In den jüngsten Mails des Agenten, die im November veröffentlicht wurden, würden innere Unruhen und Konflikte innerhalb des Kremls beschrieben, ein „unvermeidlicher“ Bürgerkrieg werde vorausgesagt und Russland werde bald „in den Abgrund des Terrors hinabsteigen“, da die Menschen des Krieges immer müder würden.

Der Whistleblower konzentriert sich auf den Chef der Söldnertruppe Wagner, Jewgeni Prigoschin, ein Unternehmer und enger Verbündeter Putins, der auch „Putins Koch“ genannt wird, sowie auf den tschetschenischen Führer Ramsan Kadyrow.

Putin: Prigoschin könnte „Bedrohung für Putins Herrschaft darstellen“

Sowohl Prigoschin als auch Kadyrow haben zuletzt vermehrt die Art und Weise, wie Putins Krieg gegen die Ukraine geführt wird, scharf kritisiert. Beide forderten als radikaler Flügel der Moskauer Eliten eine weitere Eskalation des Krieges. Es gebe Hinweise darauf, dass sich innerhalb des Kremls längst Risse bildeten. Auch die US-Denkfabrik „Institute for the Study of War“ (ISW) kam Ende Oktober zu der Einschätzung, dass Prigoschin und seine militärische Gruppe „eine Bedrohung für Putins Herrschaft darstellen“ könnten.

In der Mail wird zudem erklärt, wie der Bürgerkrieg ablaufen könnte. In Russland gebe es „kein Modell des einfachen Machtwechsels“, ein gewaltsamer Umsturz sei daher wahrscheinlich: „Am Anfang könnte es einen wahllosen Aufruhr geben, bei dem es nur zu Plünderungen und chaotischen Scharmützeln zwischen allen Beteiligten kommt.“ Es sei möglich, dass sich Prigoschin und Kadyrow profilieren wollten und eine Reihe von gezielten Provokationen planten, um die „Unfähigkeit des FSB“ aufzuzeigen.

+---+

**Aufgaben:**
1 - Übertrage den Satz „Beide forderten als radikaler Flügel der Moskauer Eliten eine weitere Eskalation des Krieges.“ aus dem extrahierten Text ins Englische.
2 - Schreib den Text über die Mails des Agenten zu Prigoschin und Kadyrow im Anschluss an seinen letzten Satz weiter.
Die Daten stammen aus einer anderen Quelle.

**Bereitgestelltes Material:**
+---+

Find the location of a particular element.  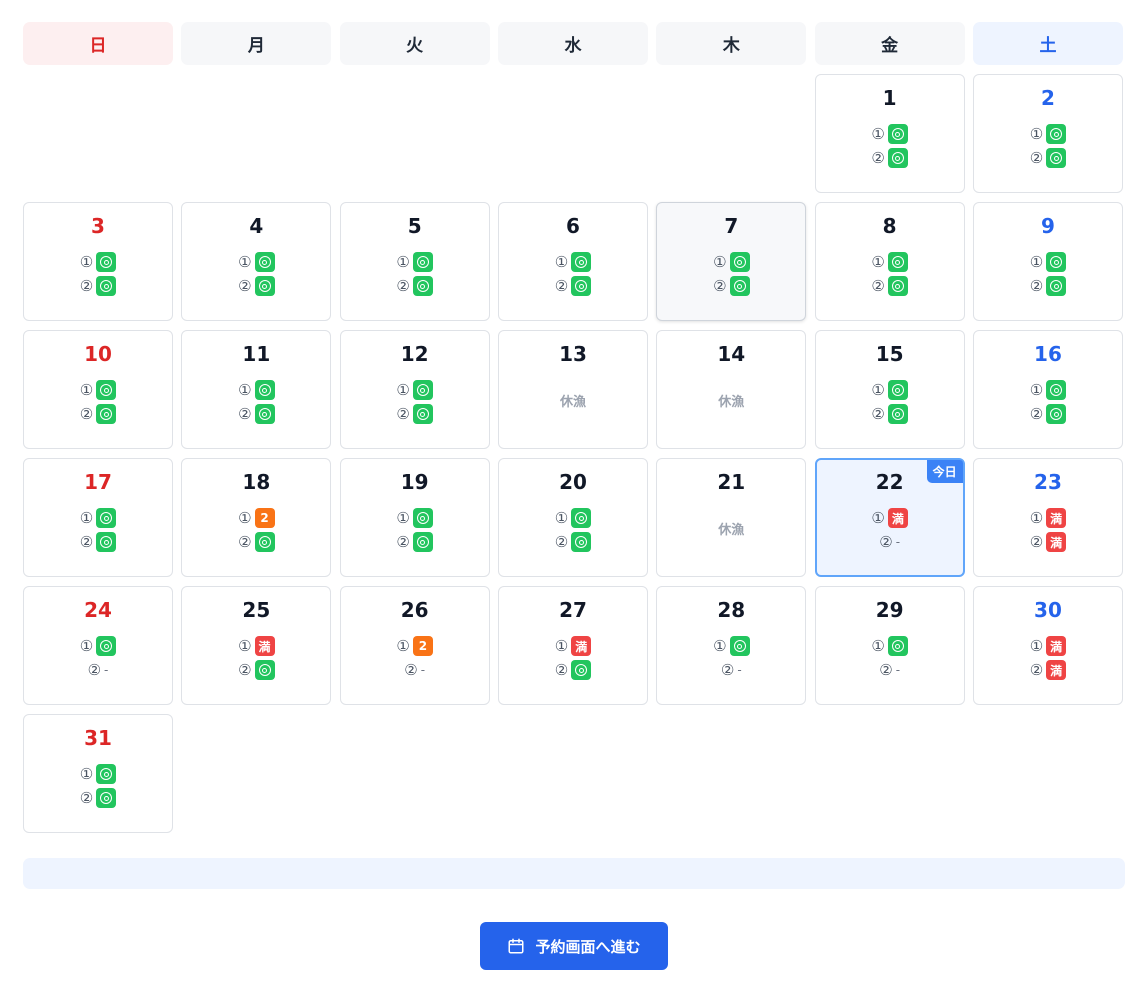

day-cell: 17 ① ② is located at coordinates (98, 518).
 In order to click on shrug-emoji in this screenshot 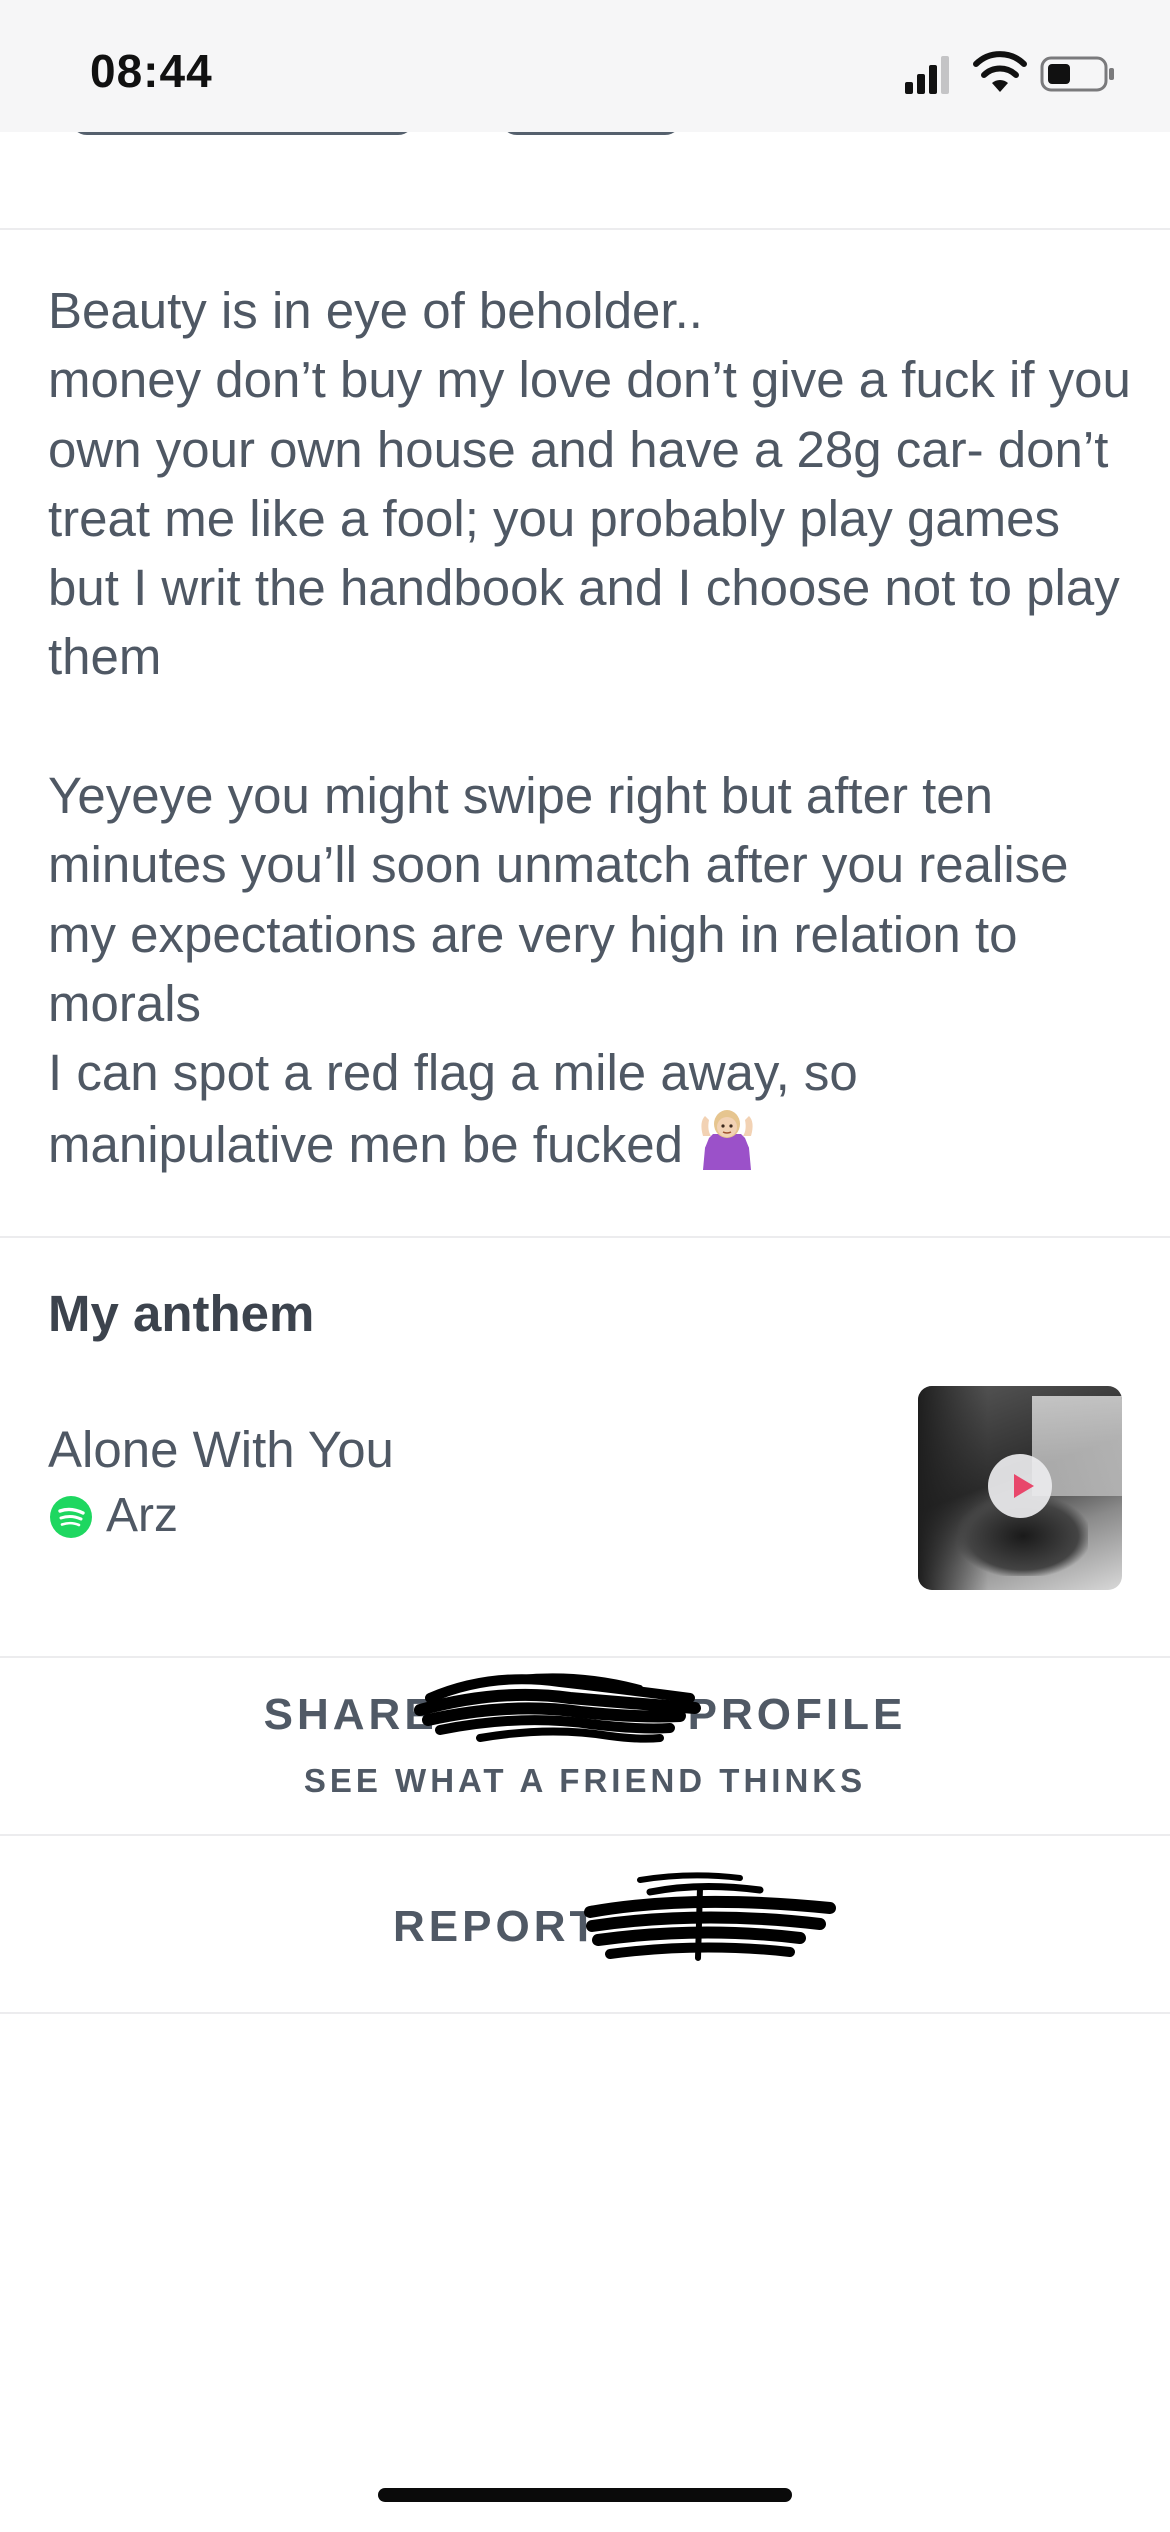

+---+

**Antworten in Reihenfolge:**
1 - As the radical wing of the Moscow elites, both called for a further escalation of the war.

2 -
Putin: Russischer Agent warnt vor „Bürgerkrieg“

Zwischen den Sicherheitsbehörden und Prigoschin könnte es zum Konflikt kommen. Der Whistblower deutet auch an, dass es für den Kreml nicht so einfach sein werde, Prigoschin in seine Schranken zu weisen. Laut ISW baue er bereits eine „Anhängerschaft“ und eine eigene Kampftruppe auf, die nicht unter der direkten Kontrolle des russischen Militärs oder des Verteidigungsministeriums stehe.

Die Kämpfe könnten zunächst in einzelnen Regionen stattfinden, dann gehe es etwa um die Aufteilung von Ressourcen oder die Kontrolle. Das Land könne im totalen Chaos versinken, so der Agent weiter. „Laut unseren Analysen versteht man innerhalb der Behörde, dass der Grad der Unzufriedenheit in der Bevölkerung exponentiell wächst und wir nicht in der Lage sein werden, sie mit legalen Methoden zu unterdrücken“, wird der Informant weiter zitiert. 

„Newsweek“ zufolge warnte der Whistleblower bereits am 8. November, dass Prigoschin Proteste und Unruhen in Russland über die Lage in der Ukraine nutze, um die Wagner-Söldner auf „innerstaatlichen Terror“ vorzubereiten. Und auf den sei der FSB nicht vorbereitet.